The Financial Times gets to the crux of the Detroit debacle. The FT is overly picky about writers cutting and pasting parts of their articles, so reluctantly I’ll respect their wishes and summarize.

  1. Eventually the argument over the priority of pension and health care obligations is going to end up in the Supreme Court. The FT says this takes 4 years. That seems like a long time but they point out that if left for a political reconciliation it would take decades.
  2. The argument is about middle class rights to constitutionally (at the state level) protected pensions and health care versus the rights of bondholders, also largely middle class investors. Will the federal courts trump state constitutional protections?
  3. Should the pensioners prevail kiss the muni bond market goodbye.
  4. States are sovereign, not subject to federal bankruptcy laws and so would be free to pay creditor classes as they deem appropriate (subject of course to some sort of test of reasonableness). Nevertheless, states will find themselves under tremendous pressure from pensioners to close the unfunded liability hole, wreaking havoc with their budgets.

It seems that there can’t possibly be any good outcome. If the pensioners win the muni market implodes. The illusion that state pensions are solvent vanishes and the states are financially crippled filling the gap. If the pensioners lose municipalities are going to use the Chapter 9 threat to gut their pension plans and the states probably won’t let the opportunity pass either. In either case you are going to have a large part of the electorate going ballistic. Politically neither option is viable.

And that’s why you will see a bailout, probably after the 2014 elections. The probable disruption of the status quo regardless of the legal outcome isn’t politically acceptable. The Left would be under pressure from its labor base to federalize pensions in one form or another. The Right which controls the majority of statehouses would be under pressure to relieve their financial strain. Neither side will let it get to that point, this is truly a kick the can issue. Defuse Detroit, maybe get tough about funding pensions over time and pray it all works out or you’ve retired from office.

Government pensions as we’ve constructed them have always been one of those ideas which sooner or later get torpedoed by economics, demographics or some combination of the two. You can, however, double down on bets and make them go on well past their “sell by” date.

“Fast track” here means about four years. That sounds like a long time, but resolving the legal, financial and generational-equity issues here would take agonisingly longer if left to the workings of the electoral cycle. Think of it this way: what are the chances that the contestants in the next congressional or presidential elections would ask the voters to decide if pension and healthcare promises made by governments are super-priority debts?

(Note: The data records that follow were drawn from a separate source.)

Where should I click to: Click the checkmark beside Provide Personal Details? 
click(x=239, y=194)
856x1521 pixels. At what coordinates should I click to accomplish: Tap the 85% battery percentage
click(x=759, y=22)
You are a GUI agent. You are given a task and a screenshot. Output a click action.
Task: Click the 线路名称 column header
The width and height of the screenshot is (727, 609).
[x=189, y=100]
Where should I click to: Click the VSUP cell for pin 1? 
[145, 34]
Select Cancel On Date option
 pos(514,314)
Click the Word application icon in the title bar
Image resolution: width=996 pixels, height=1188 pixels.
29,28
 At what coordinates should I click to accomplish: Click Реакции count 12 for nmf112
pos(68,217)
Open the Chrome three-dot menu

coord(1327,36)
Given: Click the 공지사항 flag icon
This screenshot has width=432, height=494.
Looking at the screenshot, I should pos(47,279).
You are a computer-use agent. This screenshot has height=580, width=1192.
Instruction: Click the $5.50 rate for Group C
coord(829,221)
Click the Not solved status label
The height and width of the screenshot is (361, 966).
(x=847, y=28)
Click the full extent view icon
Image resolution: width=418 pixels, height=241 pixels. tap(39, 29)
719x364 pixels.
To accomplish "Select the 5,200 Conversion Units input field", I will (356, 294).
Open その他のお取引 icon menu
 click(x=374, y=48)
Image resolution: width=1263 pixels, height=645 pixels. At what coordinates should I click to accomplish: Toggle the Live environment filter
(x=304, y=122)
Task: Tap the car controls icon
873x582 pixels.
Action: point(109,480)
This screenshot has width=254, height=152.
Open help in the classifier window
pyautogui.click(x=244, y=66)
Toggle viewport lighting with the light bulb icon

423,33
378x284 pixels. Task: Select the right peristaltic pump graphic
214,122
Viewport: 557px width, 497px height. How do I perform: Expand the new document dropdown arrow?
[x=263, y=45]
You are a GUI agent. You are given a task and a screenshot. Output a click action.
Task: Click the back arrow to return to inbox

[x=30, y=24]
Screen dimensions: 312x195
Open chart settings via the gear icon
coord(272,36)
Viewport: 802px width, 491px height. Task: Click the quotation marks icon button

Because that is what “Detroit” is all about.

The pensioners and Detroit’s public sector unions will argue that the labour contracts, along with the pension and healthcare benefits, are middle-class rights guaranteed explicitly by the Michigan state constitution, and should not be subordinated to Wall Street and the rich, ie bondholders. However, the beneficial owners of most of the bonds are also middle class, and the authority over bankruptcies the US constitution gives the federal courts appears to trump those rights.

Let’s say that this turns out not to be the case, and the unions and pensioners win in the Supreme Court. Then all those unfunded pension liabilities at the municipal level will be understood by the credit markets to have claims equal to, or superior to, those of bondholders. You can forget about the market for muni bonds. New York City? Chicago? Toll road revenue or water rates-based bonds?